Neither his obvious inspirations nor his sudden success merited the odd vitriol that “Optic Nerve” elicited from its own fans. Interestingly, it was the letters column of “Optic Nerve” that served as the finest conduit of “Optic Nerve”-backlash. Tomine adopted an open, “publish everything negative” policy that implied either masochism or the thickest of skins, (and I say that as someone who questions the validity of my existence if some anonymous hatar so much as points out my freequnt tipohs.)

Scattered among letters from prominent correspondents like Ivan Brunetti and Julie Doucet are creepy love propositions, bizarre assaults on Tomine’s perceived commercialism, and useless advice: (“Can I send you a naked pic? You totally get me, and I’m not too fat, I promise.” “I noticed you drew a ‘Godspeed You! Black Emperor’ poster on a wall. You poser! I bet you don’t even really like them, you Urban Outfitters puppet! Screw you already!” “Don’t sign your stories on the last panel! Everything always has to be about you, doesn’t it?” “I don’t like the way you’re drawing eyes these days. Why can’t you draw them like before? It’s so disappointing to see you change so much!” “These stories are just the same as before. It’s so disappointing to see how little you’ve changed!” “Your last story was off, somehow.
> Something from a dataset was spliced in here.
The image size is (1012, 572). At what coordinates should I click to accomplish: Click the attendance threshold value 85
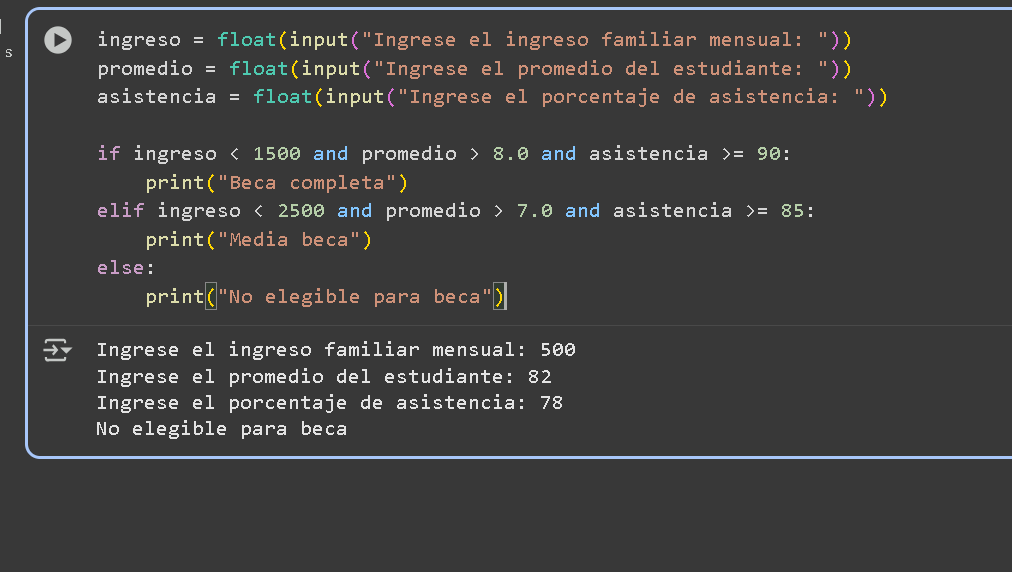point(792,211)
I can’t say why, exactly. I just didn’t like it, for some reason. Fix that problem, immediately.” )

Above: Bubbly


Witness a then-unknown James Kochalka scolding Tomine for not being as perceptive, naturally talented, and generally awesome as James Kochalka:

“To me, it seems like you’re not particularly wise beyond your years. You don’t seem particularly knowledgeable about what makes humans tick. To me, it seems like you’re only as good as you are simply because you work very hard at it. Sometimes, it almost seems like you’re trying too hard. (…) To me, it seems these stories don’t automatically call to be treated in this manner. Please, flow freely into your work.
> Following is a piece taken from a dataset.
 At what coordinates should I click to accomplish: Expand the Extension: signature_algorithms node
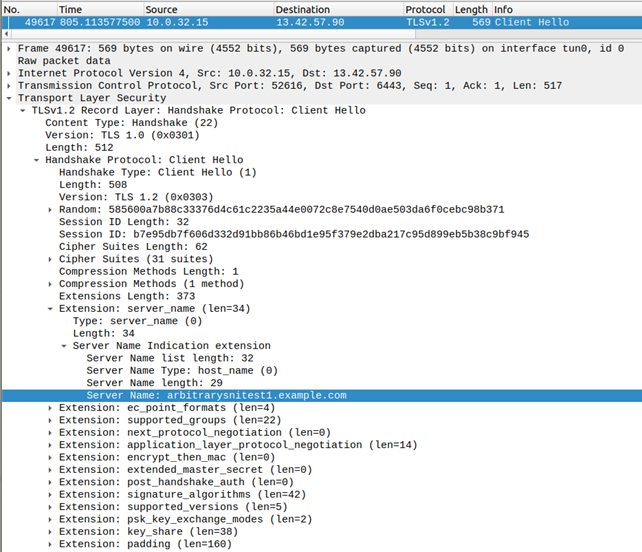(51, 494)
To me, it seems like James Kochalka is not a particularly eloquent correspondent. (Maybe he should “flow freely” into a “How to Write Letters to the Editor” workshop?) It should be noted those aren’t the complaints of a teenage fanboy threatened by an idol’s perceived sell-out, but the letter of a man nearing his 30s, just shy of his own sell-out period. However, Kochalka’s letter does succinctly summarize the douchy hipster ethos with this line:

“I’ve been enjoying your work, but I’m beginning to find the critics tiresome.” By “the critics” he means critical praise: “I like you, but now that the critics like you, I don’t like that I like you.” (I wonder how “tiresome” Kochalka finds critical praise, now that he’s also a recipient of it.)

I’m kidding, James Kochalka! “American Elf” 4Evah!